Polly Kraft, 89, Artist and Doyenne
Polly Kraft, an artist and longtime Wainscott summer resident, died on Jan. 1 at home in the Georgetown neighborhood of Washington, D.C., of pancreatic cancer. She was 89.
Mrs. Kraft was a prolific painter of still lifes. The images were not static, but filled with the busyness of life — a rumpled bed with a shawl among the sheets and scattered mail, a bowl of browning apple quarters replete with seeds. A 1981 quote from the art critic John Russell cited in her Washington Post obituary describes her work as the “poetry of dishevelment.”
“She specialized in the domestic pile-up — cushions knocked out of shape, books and magazines left askew, hasty departures acted out in verismo style,” Mr. Russell wrote in The New York Times.
Her artwork, in both watercolor and oil, was featured in prestigious galleries in Washington and New York, including the Corcoran Gallery of Art, Addison/ Ripley Fine Art, and the Fischbach Art Gallery. Locally, Mrs. Kraft’s work was hung in many East End houses, and for years it was exhibited at the Elaine Benson Gallery in Bridgehampton. The late gallery owner was a close friend. “I remember a wonderful series of watercolors Polly painted of bumble bees,” Ms. Benson’s daughter, Kimberly Goff, said.
Mrs. Kraft’s art also was seen at Glenn Horowitz Bookseller on Newtown Lane in East Hampton. One exhibition there was of portraits of her friends, among them the author Peter Matthiessen, the film and stage director Gene Saks, and the film director Sidney Lumet with his wife, Mary (Piedy) Lumet.
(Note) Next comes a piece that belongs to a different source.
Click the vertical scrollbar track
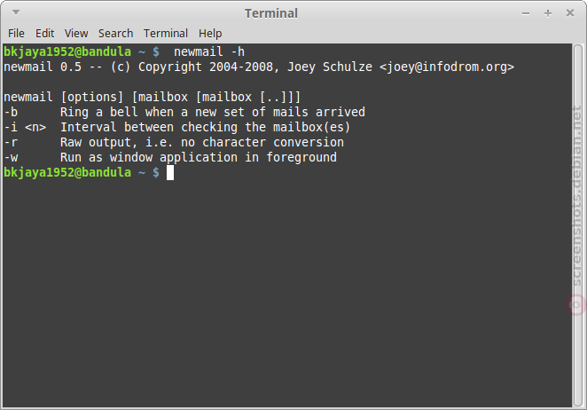Screen dimensions: 587x410 578,225
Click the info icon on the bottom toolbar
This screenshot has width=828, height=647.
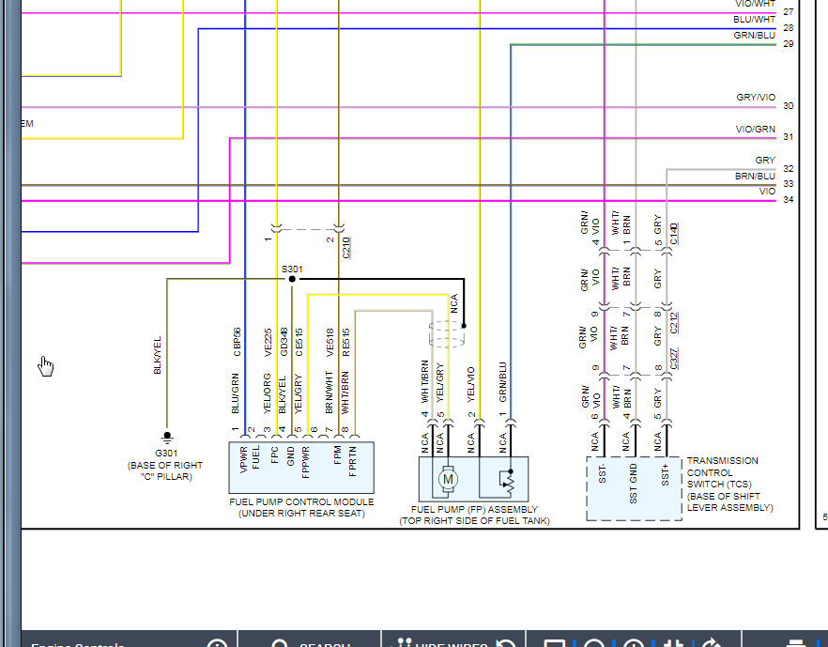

At the house she owned in Wainscott’s Georgica Association for decades, she relished entertaining on her small screened-in porch overlooking the pond, though there was rarely room for everyone to sit down, particularly at New Year’s Day lunches. Friends said her sharp wit and lively personality also made her a sought-after guest. “Polly just lit up the room,” Ms. Lumet said.
She also had a large circle of friends in Washington, D.C, where for decades she was one of Georgetown’s power doyennes, especially during her 26-year marriage to the widely syndicated news columnist Joe Kraft, and after his death in 1986, through her marriage to Lloyd Cutler, a high-profile Washington, D.C., lawyer, who died in 2005.
For years she and Ms. Lumet had talked about how they wanted their deaths to be quick and painless when the time came. And so it was that after Mrs. Kraft’s cancer diagnosis, she called her friend with excitement: “Good news! I’ve got pancreatic cancer! There will be no pain. I’ll just go to sleep.”
Mrs. Kraft was determined to live until Hillary Clinton was elected president and to die before Donald Trump was inaugurated. The latter wish was realized at her death, with her children from her first marriage, to Whitney Stevens — David Stevens of Denver and Mark Stevens of New York City and Brookhaven — at her side.
She was born on July 15, 1927, in Spokane, Wash., to John Winton and the former Janette Main. A memorial service will be held at Christ Church in Georgetown at 11:30 a.m. on Saturday.